A basic Perceptron works on the same principle. It is used in binary classification problems,
Fig. 1 Neuron
Just as we can see the figure of a perceptron, we pass the inputs via the some weights. And then we sum the product of the weights and the inputs. Weights are something that we learn overtime from the data that is given to us. That part is the "Learning" in Machine Learning, This whole summation is passed to an activation function which generates probability of a class in binary classification.
How we learn weights -
A Perceptron seeks to minimize the loss function which is defined as -
L = - Σ (yi * (xi^T * w))
which is summation of y and the product of x and w over all the data points where y is not same as that of sign of x*w.
By minimizing L, we try to predict the correct label.

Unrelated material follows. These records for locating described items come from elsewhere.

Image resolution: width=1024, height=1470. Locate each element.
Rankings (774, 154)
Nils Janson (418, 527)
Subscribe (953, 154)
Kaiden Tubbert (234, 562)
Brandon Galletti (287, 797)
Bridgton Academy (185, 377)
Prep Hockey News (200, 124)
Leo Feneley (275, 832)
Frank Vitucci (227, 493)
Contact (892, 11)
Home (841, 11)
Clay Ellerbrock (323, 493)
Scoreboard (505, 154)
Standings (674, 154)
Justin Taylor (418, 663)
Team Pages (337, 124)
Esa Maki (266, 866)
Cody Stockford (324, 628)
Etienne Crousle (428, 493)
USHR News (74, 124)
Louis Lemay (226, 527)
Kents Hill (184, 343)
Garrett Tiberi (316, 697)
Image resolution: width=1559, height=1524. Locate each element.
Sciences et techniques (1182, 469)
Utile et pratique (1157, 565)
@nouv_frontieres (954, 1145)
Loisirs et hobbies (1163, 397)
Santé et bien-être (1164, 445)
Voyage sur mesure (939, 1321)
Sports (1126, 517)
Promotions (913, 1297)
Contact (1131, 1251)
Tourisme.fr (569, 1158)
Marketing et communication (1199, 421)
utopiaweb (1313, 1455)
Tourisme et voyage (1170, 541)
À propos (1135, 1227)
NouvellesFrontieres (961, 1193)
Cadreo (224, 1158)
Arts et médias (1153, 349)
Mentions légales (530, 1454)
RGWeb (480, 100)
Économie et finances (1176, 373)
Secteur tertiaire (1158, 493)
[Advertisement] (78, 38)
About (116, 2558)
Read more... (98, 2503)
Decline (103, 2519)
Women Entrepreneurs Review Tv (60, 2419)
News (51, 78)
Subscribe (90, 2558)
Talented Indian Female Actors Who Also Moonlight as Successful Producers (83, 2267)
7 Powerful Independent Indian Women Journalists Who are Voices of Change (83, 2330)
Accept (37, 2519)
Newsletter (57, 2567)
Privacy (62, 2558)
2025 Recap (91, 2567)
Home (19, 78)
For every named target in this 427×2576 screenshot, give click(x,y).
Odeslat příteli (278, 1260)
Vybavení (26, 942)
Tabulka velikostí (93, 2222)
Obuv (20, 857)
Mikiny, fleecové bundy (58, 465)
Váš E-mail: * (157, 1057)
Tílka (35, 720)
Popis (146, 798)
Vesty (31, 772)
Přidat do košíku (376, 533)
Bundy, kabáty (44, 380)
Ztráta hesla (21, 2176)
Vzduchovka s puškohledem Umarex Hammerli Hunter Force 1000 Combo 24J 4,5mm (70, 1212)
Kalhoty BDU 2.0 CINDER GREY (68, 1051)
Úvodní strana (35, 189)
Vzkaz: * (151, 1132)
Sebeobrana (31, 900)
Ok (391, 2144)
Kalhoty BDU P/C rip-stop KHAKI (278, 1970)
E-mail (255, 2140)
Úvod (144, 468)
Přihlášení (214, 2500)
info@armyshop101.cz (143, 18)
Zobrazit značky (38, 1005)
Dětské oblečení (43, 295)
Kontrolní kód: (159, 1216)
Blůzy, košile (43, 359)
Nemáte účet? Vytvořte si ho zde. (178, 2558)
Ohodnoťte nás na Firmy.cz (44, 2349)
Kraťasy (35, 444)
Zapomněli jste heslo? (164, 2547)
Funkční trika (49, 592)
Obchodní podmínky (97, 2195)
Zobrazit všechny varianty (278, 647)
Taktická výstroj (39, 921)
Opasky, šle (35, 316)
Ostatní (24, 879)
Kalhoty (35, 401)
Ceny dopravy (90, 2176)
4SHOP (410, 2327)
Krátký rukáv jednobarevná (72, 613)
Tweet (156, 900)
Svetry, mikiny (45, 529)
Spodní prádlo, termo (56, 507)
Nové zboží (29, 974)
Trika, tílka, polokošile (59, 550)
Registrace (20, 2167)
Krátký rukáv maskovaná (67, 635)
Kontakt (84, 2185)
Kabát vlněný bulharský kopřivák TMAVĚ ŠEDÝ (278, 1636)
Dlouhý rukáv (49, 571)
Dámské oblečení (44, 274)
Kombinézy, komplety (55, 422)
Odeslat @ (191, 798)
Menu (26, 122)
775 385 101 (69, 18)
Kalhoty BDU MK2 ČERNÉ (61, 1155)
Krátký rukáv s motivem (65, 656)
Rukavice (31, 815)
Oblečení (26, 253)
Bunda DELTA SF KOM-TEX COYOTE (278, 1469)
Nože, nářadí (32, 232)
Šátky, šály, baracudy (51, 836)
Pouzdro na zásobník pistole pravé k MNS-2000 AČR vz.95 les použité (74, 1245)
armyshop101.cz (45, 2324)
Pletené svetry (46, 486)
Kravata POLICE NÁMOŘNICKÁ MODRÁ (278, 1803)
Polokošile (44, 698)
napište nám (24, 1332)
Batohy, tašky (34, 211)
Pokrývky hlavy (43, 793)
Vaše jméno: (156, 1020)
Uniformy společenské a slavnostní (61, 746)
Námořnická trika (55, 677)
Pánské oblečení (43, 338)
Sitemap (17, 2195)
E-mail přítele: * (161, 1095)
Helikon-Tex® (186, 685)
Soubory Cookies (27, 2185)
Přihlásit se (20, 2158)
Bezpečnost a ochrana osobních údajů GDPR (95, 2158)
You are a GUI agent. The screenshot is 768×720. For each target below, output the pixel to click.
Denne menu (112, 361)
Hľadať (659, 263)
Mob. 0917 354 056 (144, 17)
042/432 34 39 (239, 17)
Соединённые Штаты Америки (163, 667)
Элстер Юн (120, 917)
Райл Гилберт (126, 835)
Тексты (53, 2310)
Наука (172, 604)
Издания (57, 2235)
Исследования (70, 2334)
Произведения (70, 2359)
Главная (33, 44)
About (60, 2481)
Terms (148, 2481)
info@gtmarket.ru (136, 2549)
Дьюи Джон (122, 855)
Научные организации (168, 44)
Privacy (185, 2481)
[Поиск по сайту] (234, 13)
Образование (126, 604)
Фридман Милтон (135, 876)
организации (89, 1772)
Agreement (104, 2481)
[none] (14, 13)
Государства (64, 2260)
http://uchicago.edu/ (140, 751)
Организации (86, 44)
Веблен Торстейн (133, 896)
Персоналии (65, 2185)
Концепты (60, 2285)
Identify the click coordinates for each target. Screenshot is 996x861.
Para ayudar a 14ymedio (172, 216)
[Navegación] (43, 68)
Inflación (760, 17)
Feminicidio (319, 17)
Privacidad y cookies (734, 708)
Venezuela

After calculating the loss function using the above formula, we update the weights using the below equation.
W(new) = W(old) - ( η * ΔL )
Here, ΔL cannot be solved analytically, but it gives us a sense of direction in which L is increasing in w. η is a constant and also called learning rate. It sets the speed with which we learn.
The Loss calculated using the W(new) is less than the loss calculated using W(old). This procedure is one step of optimizing the objective function. After repeating it for certain number of times, we get the value of W that fits well to the data and produces a low loss. This is procedure of updating the value of weights using the delta of the loss function is called Gradient Descent.
And after multiple iterations of Gradient Descent, we have the optimized value of W which is then used to predict the class of the incoming data.
One thing to notice about Perceptron is that if the data is not linearly separable, then its not possible to converge the value of W using Gradient Descent, which leads to the bad fit and wrong predictions.